YANGON (AFP) - The Myanmar owner of a Yangon bar accused of insulting Buddhism in a drinks promotion told the court Tuesday the New Zealand bar manager was responsible for the offending ad that could see them jailed for up to four years.
Philip Blackwood, a general manager of the VGastro bar in Yangon, has been held in the city's notorious Insein prison along with the bar's owner and manager, both Myanmar nationals, since posting the offending mocked-up photo of the Buddha wearing DJ headphones in December.
The poster triggered outrage in the Buddhist majority country, which is witnessing a surge in religious nationalism, and led to the arrest of the 32-year-old along with Tun Thurein, the bar's 40-year-old owner, and manager Htut Ko Ko Lwin, 26, for insulting religion.

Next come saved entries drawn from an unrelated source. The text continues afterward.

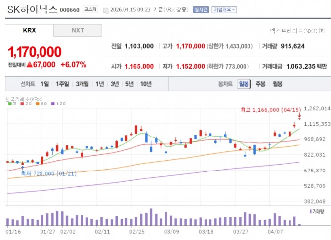The image size is (331, 240).
Task: Click the 코스피 market badge
Action: pyautogui.click(x=91, y=9)
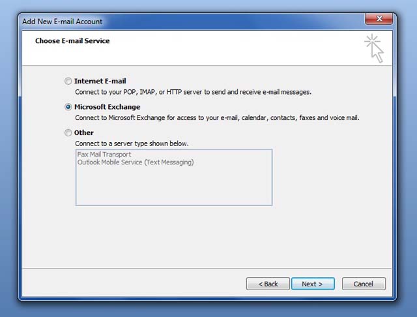Click the Exchange calendar, contacts description text
Image resolution: width=417 pixels, height=317 pixels.
[x=217, y=118]
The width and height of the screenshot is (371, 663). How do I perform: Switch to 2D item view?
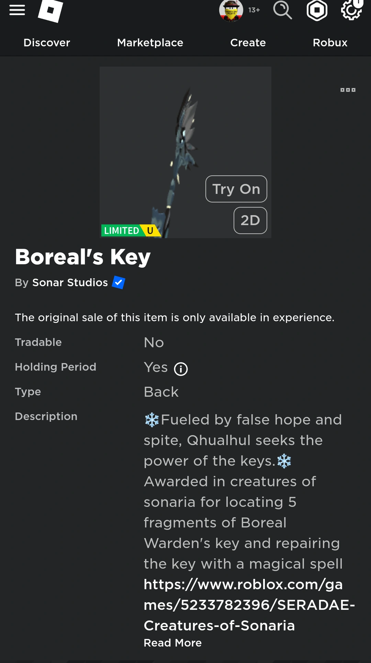[250, 221]
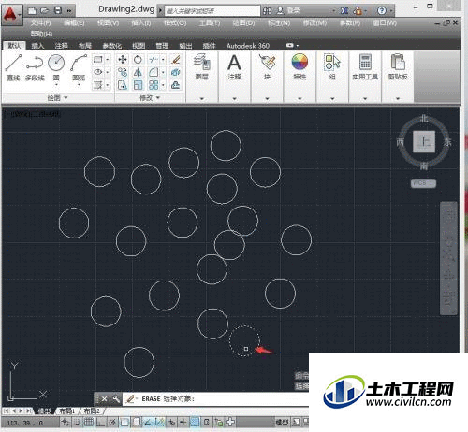Toggle grid display in status bar

pos(89,423)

Bar owner Tun Thurein made a personal appeal to the court Tuesday, saying Blackwood was responsible for the Facebook posting.
"It was not my instruction. I wasn't involved at all. We are not guilty," he told the court, asking for the release of himself and the manager.
The trio face up to four years in jail if found guilty of breaching the Religion Act with the contentious poster, which was quickly withdrawn from the bar's Facebook page as the furore erupted.
"The verdict will be given at 12 pm (1:30pm Singapore time) on Tuesday 17 March," court judge Ye Lwin said on Tuesday.
Under the act, anyone who attempts to insult, destroy or damage any religion can be punished by a maximum of two years in jail, with another two-year penalty for those who insult religion through the written word.
Delivering his final arguments, Blackwood's lawyer Mya Thway said his client had "no intention" of insulting religion and was simply promoting a cheap drinks night, reiterating a statement made by the New Zealander at an earlier hearing.
"I ask for the acquittal and release of Mr Philip," the lawyer told the court.
VGastro, a tapas restaurant and nightclub in an upmarket neighbourhood of Yangon, was shut shortly after the poster came to light, despite a Facebook apology by management for their "ignorance" in using the Buddha's image.
After the hearing, a member of Blackwood's family who did not wish to be named, said: "We trust the justice (system) in Myanmar... We are hoping for the best."